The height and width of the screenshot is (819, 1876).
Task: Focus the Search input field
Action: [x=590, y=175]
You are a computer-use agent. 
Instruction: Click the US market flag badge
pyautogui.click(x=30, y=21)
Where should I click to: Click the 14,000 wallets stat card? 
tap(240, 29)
★ ★ ★ ★ ★ ★ ★
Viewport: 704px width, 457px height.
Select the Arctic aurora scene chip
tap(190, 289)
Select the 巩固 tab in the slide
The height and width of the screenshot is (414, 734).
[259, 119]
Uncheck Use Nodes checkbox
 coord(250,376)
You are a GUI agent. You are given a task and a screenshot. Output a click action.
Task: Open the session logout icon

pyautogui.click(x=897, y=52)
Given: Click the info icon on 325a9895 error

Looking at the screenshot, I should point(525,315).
★ ★ ★ ★ ★ ★ ★
# Given problem:
Print every line unchanged in the stretch of rows from the line containing "The height and width of the screenshot is (819, 1876)." through the line containing "tap(240, 29)".

# Response to this task:
The height and width of the screenshot is (819, 1876).
Task: Focus the Search input field
Action: [x=590, y=175]
You are a computer-use agent. 
Instruction: Click the US market flag badge
pyautogui.click(x=30, y=21)
Where should I click to: Click the 14,000 wallets stat card? 
tap(240, 29)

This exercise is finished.